I originally added these builtins to the CHERI fork of LLVM a few years ago
to handle the slightly different C semantics that we use for CHERI [1].
Until recently these builtins (or sequences of other builtins) were
required to generate correct code. I have since made changes to the default
C semantics so that they are no longer strictly necessary (but using them
does generate slightly more efficient code). However, based on our experience
using them in various projects over the past few years, I believe that adding
these builtins to clang would be useful.
These builtins have the following benefit over bit-manipulation and casts
via uintptr_t:
- The named builtins clearly convey the semantics of the operation. While
checking alignment using __builtin_is_aligned(x, 16) versus
((x & 15) == 0) is probably not a huge win in readably, I personally find
__builtin_align_up(x, N) a lot easier to read than (x+(N-1))&~(N-1).
- They preserve the type of the argument (including const qualifiers). When
using casts via uintptr_t, it is easy to cast to the wrong type or strip
qualifiers such as const.
- If the alignment argument is a constant value, clang can check that it is
a power-of-two and within the range of the type. Since the semantics of
these builtins is well defined compared to arbitrary bit-manipulation,
it is possible to add a UBSAN checker that the run-time value is a valid
power-of-two.
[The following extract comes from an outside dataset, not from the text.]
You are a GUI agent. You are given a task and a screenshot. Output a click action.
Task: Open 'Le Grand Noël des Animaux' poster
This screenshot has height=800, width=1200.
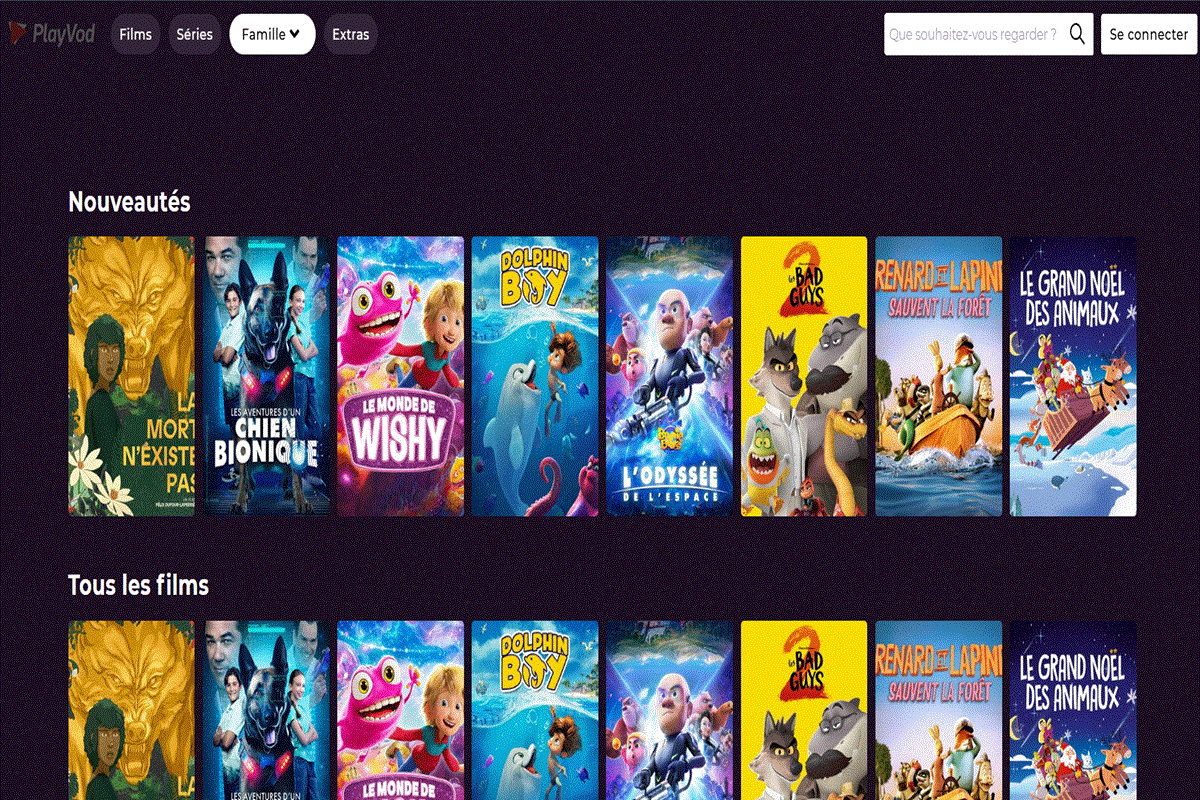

I intend to add this as a follow-up to this change.
- The builtins avoids int-to-pointer casts both in C and LLVM IR.
In the future (i.e. once most optimizations handle it), we could use the new
llvm.ptrmask intrinsic to avoid the ptrtoint instruction that would normally
be generated.
- They can be used to round up/down to the next aligned value for both
integers and pointers without requiring two separate macros.
- In many projects the alignment operations are already wrapped in macros (e.g.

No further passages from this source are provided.